What the exercise asks →
Below are some records; copy them word for word and drop the pictures.

Saved entries:
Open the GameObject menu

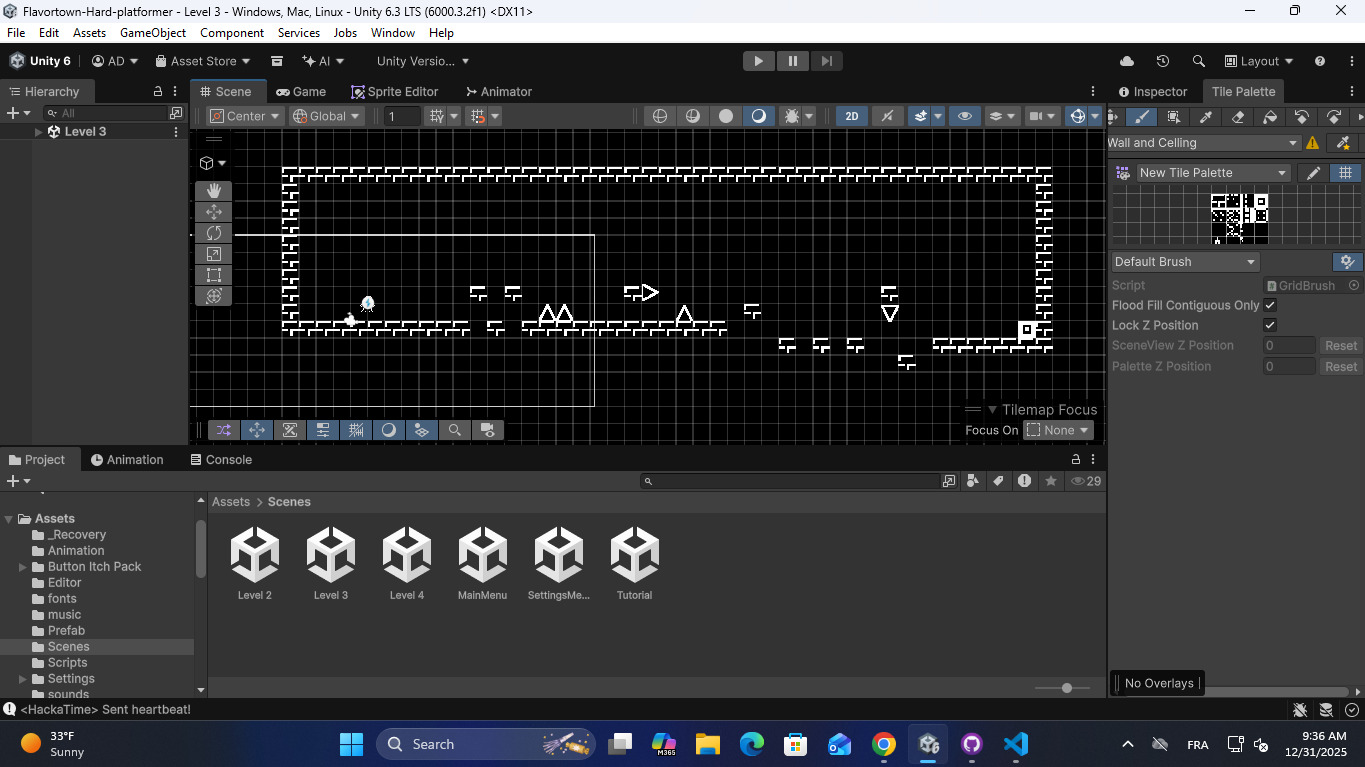coord(153,33)
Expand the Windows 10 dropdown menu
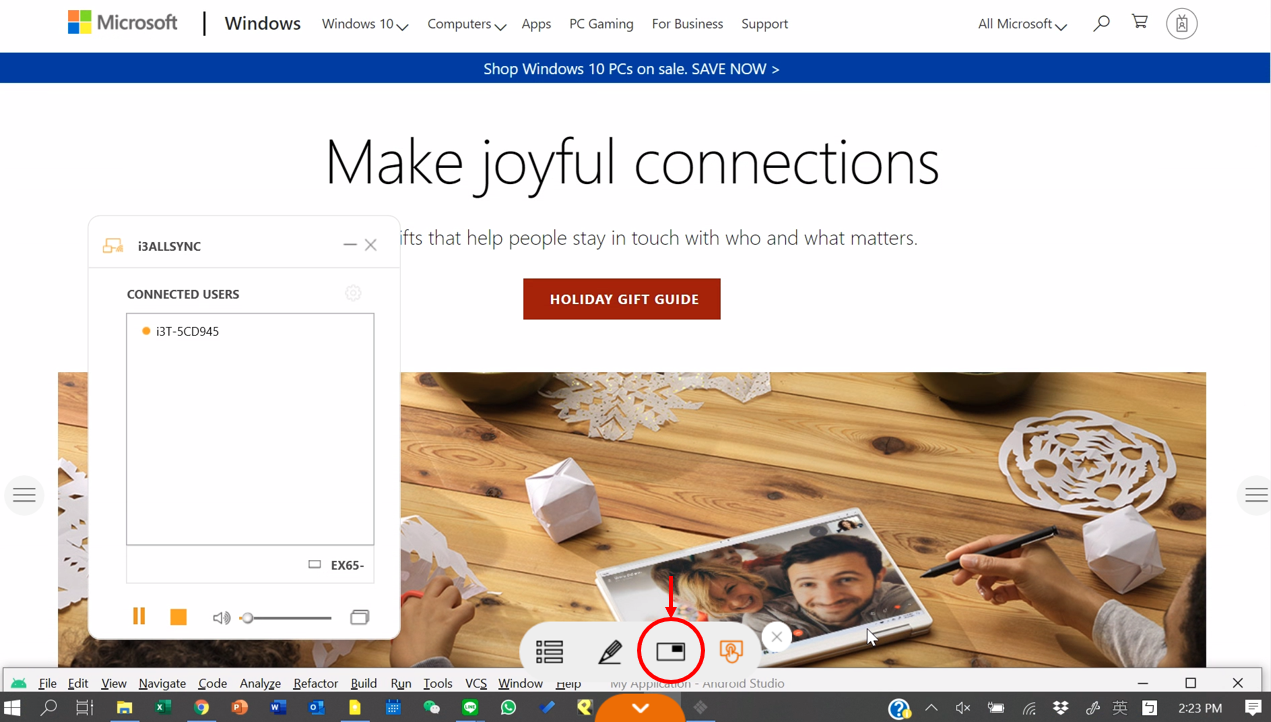 [x=364, y=24]
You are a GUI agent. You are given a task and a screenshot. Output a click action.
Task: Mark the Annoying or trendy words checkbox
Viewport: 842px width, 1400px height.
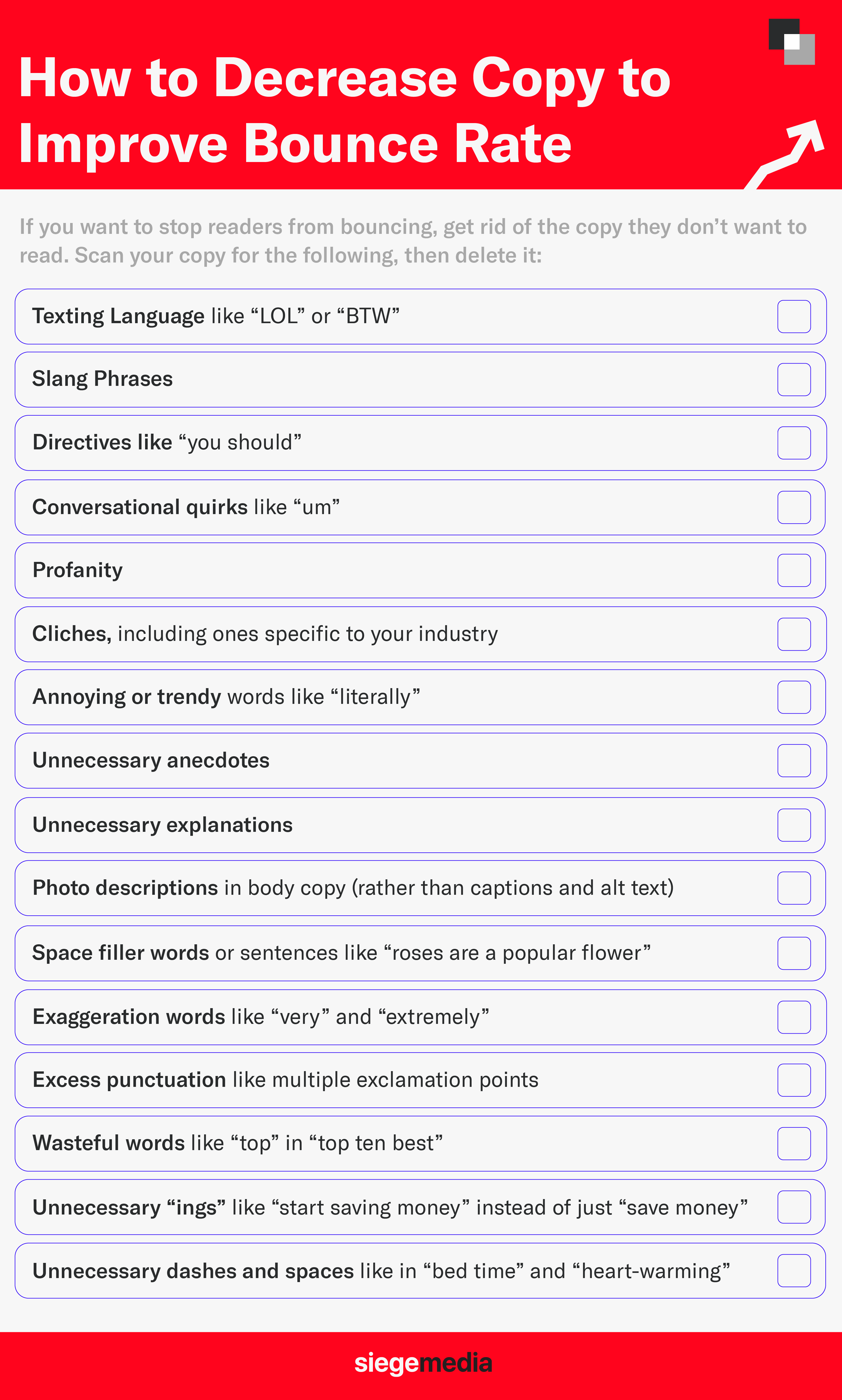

Answer for this exercise →
Open the GameObject menu

coord(153,33)
Expand the Windows 10 dropdown menu
 [x=364, y=24]
You are a GUI agent. You are given a task and a screenshot. Output a click action.
Task: Mark the Annoying or trendy words checkbox
Viewport: 842px width, 1400px height.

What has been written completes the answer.